Pourquoi un enfant cherche-t-il à faire rire son entourage ?

chronique intelligence émotionnelle - bouffonPour soutenir l’enfant dans le développement de son identité humaine, il est utile de se demander : pourquoi cherche-t-il à faire rire son entourage ? A-t-il vu son frère ou sa sœur aînée agir de cette manière et pourquoi les imite-t-il ? Est-ce qu’en les observant, il peut avoir conclu que cette manière de se comporter est la bonne ? Ou cherche-t-il à être accepté par eux ? Par ailleurs, pourrait-il être en compétition avec eux et vouloir prouver qu’il est plus drôle ? A-t-il compris que ce comportement est valorisé par son entourage, et souhaite-t-il recevoir de la considération en l’adoptant ? L’enfant pourrait-il vivre de l’insécurité face à des inconnus et utilise-t-il le seul moyen qu’il connaisse (faire le bouffon) pour faire sa place parmi eux ? On pourrait aussi avoir affaire à un enfant qui se comporte différemment de son frère, de sa sœur ou de ses amis pour se distinguer : tout le monde est sérieux, alors il fait le bouffon. Quel que soit le stimulus de l’émotion de joie qu’il ressent lorsqu’il fait rire les autres – imitation, compétition, recherche de considération, désir de se distinguer –, il faut chercher à comprendre le besoin qu’il tente de combler en agissant de la sorte, c’est-à-dire clarifier les origines du stimulus de l’émotion. L’adulte pourra ainsi aider l’enfant à comprendre les influences qui s’exercent sur son comportement, l’aider à s’en libérer de sorte qu'il agisse davantage en conformité avec qui il est et non pour imiter, compétitionner ou se distinguer des autres. En multipliant ces prises de conscience, l'enfant renforce peu à peu son identité.

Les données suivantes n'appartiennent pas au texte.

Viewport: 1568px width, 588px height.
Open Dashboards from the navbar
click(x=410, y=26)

À partir de l’exemple d’un comportement, faire le bouffon, et de l’émotion de joie qui y est associée, la figure ci-dessous présente quelques stimuli qui peuvent susciter cette émotion ainsi que des éléments qui peuvent être à l’origine des divers stimuli. Les informations contenues dans cette figure ne constituent pas les seules explications au comportement donné en exemple. La réalité est complexe et pour un même comportement, plusieurs autres émotions, stimuli et origines à ces stimuli sont possibles.

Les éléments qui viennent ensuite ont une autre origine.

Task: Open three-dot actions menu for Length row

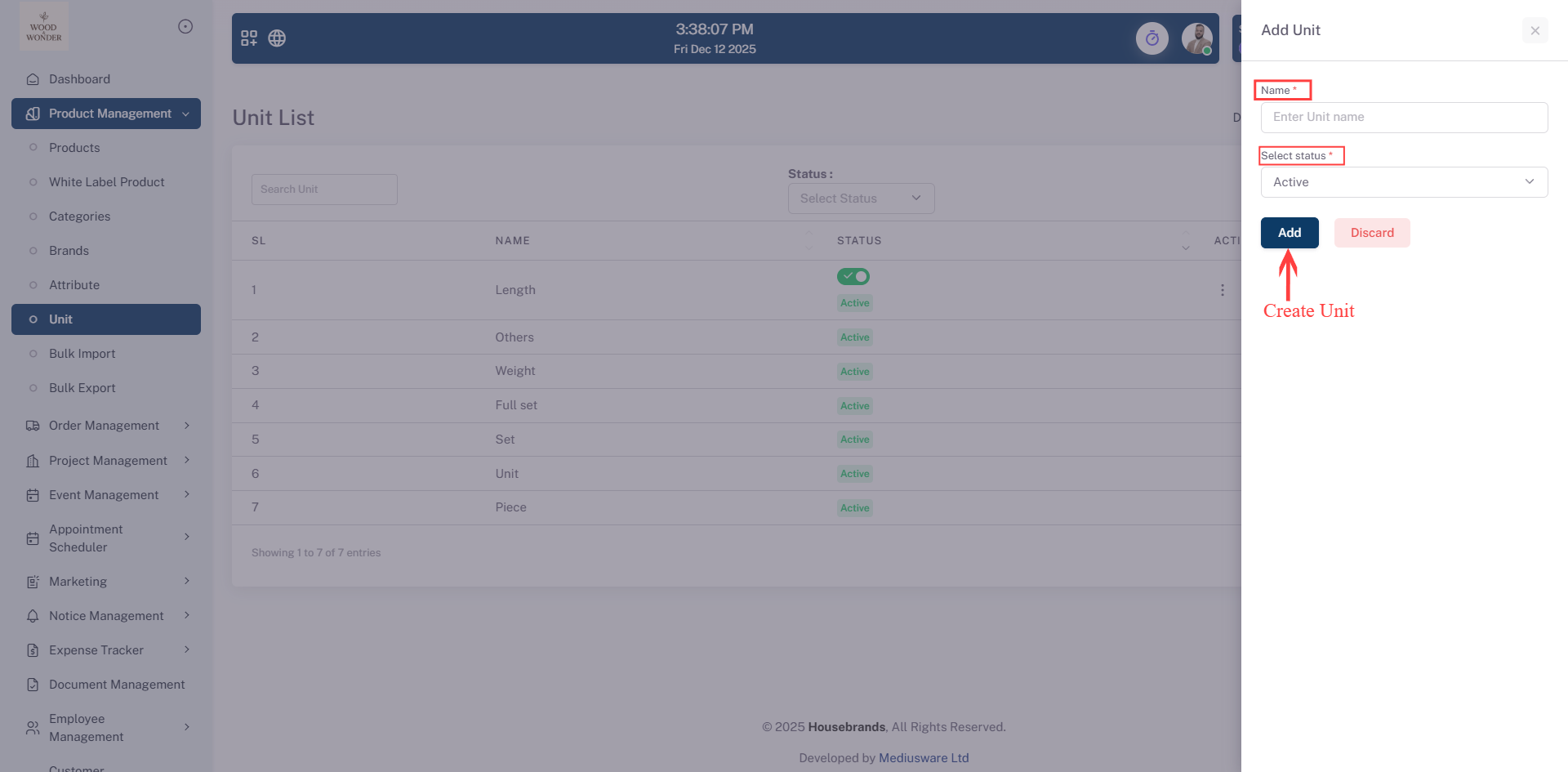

Intelligence émotionnelle figure1

Nous avons choisi de présenter cette figure dans le but d’éclairer les lecteurs sur une démarche qu’ils peuvent effectuer avec eux-mêmes ou avec les jeunes afin d’amorcer une réflexion sur les liens entre différents comportements, émotions, stimuli et origines de ces stimuli. Cette démarche contribue au développement de l’intelligence émotionnelle et au renforcement de l’identité humaine. Selon notre expérience, les parents connaissent bien les comportements de leurs enfants et ce qui les poussent à agir de telle ou telle façon. Souvent, sans trop s’en rendre compte, ils captent de façon intuitive ce que leurs enfants ressentent émotionnellement. Pour ces raisons, ils sont en mesure d’amorcer la démarche d’analyse proposée dans cet article avec leurs enfants. Ils pourront l’adapter pour les soutenir dans leur cheminement, quel que soit leur âge.

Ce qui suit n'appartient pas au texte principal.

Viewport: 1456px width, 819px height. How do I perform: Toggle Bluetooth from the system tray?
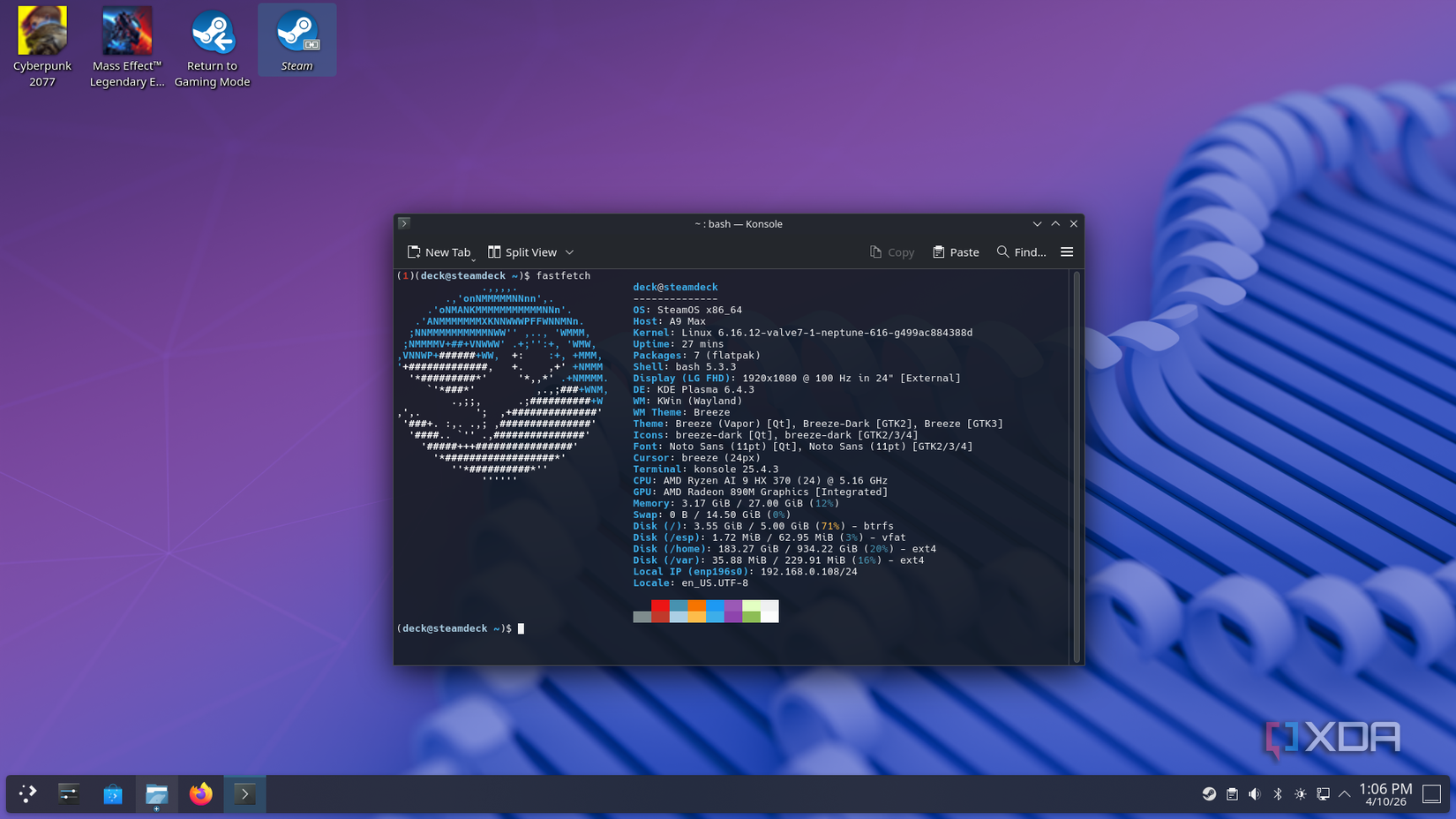click(x=1279, y=793)
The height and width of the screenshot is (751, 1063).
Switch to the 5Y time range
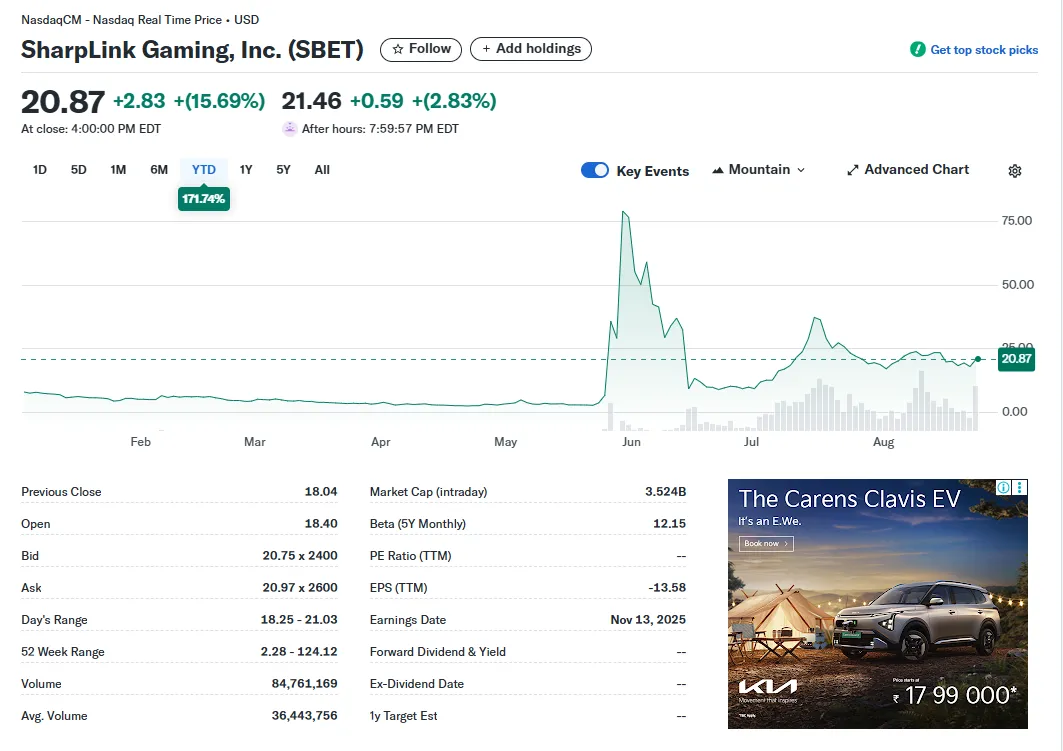coord(284,170)
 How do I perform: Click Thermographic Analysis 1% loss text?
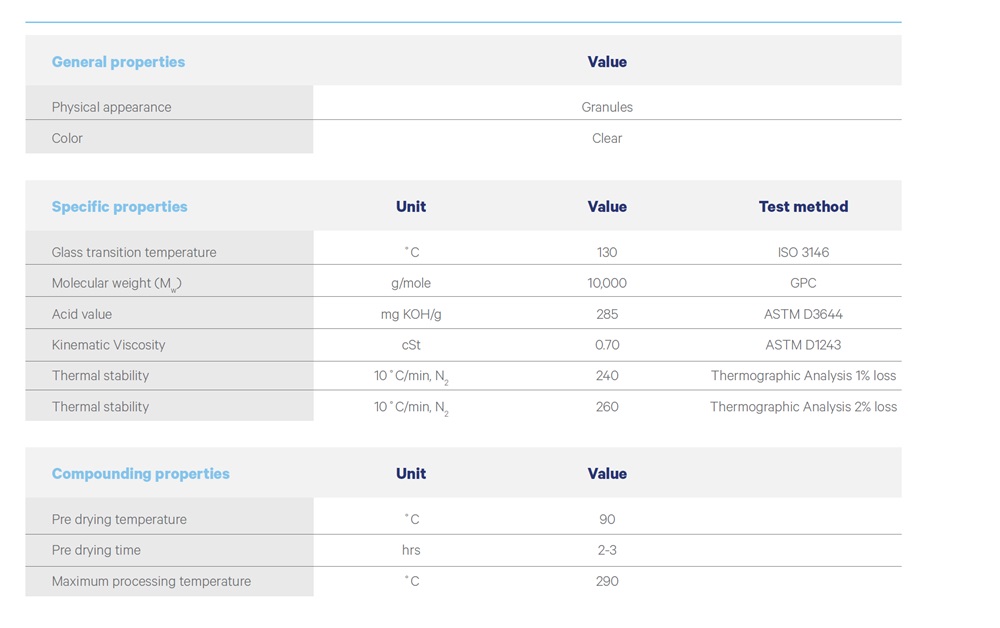tap(803, 376)
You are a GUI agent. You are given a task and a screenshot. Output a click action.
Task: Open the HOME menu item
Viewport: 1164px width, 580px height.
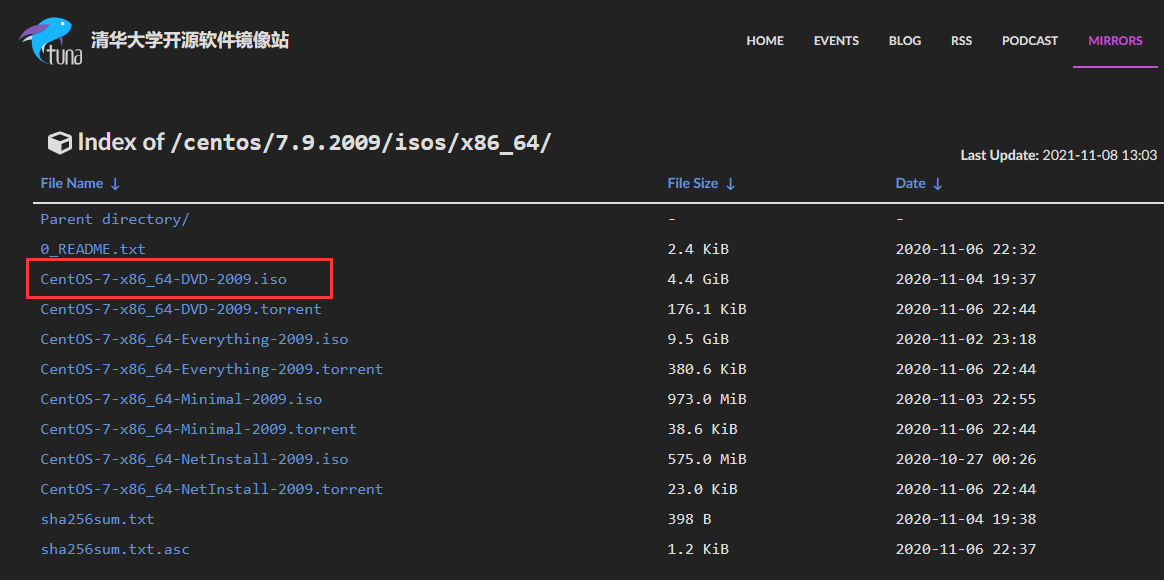click(765, 41)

Un exemple d’intervention avec un enfant à la recherche de la considération d’autrui

Choisissons, parmi les cas de figure présentés, l’exemple de l’enfant qui espère recevoir de la considération en faisant le bouffon. Il pense ainsi que les autres vont répondre à son besoin d’être accepté, apprécié ou aimé. La satisfaction ressentie laisse croire à la volonté de puissance qu’elle est comblée. Alors, un peu comme le vainqueur d’un combat qui jubile et s’assoit sur ses lauriers, elle est moins portée à cheminer vers l’acquisition de nouvelles compétences relationnelles qui favorisent l’autonomie. De plus, chaque fois que l’enfant n’obtient pas cette forme de satisfaction, il peut se sentir dévalorisé et insécure.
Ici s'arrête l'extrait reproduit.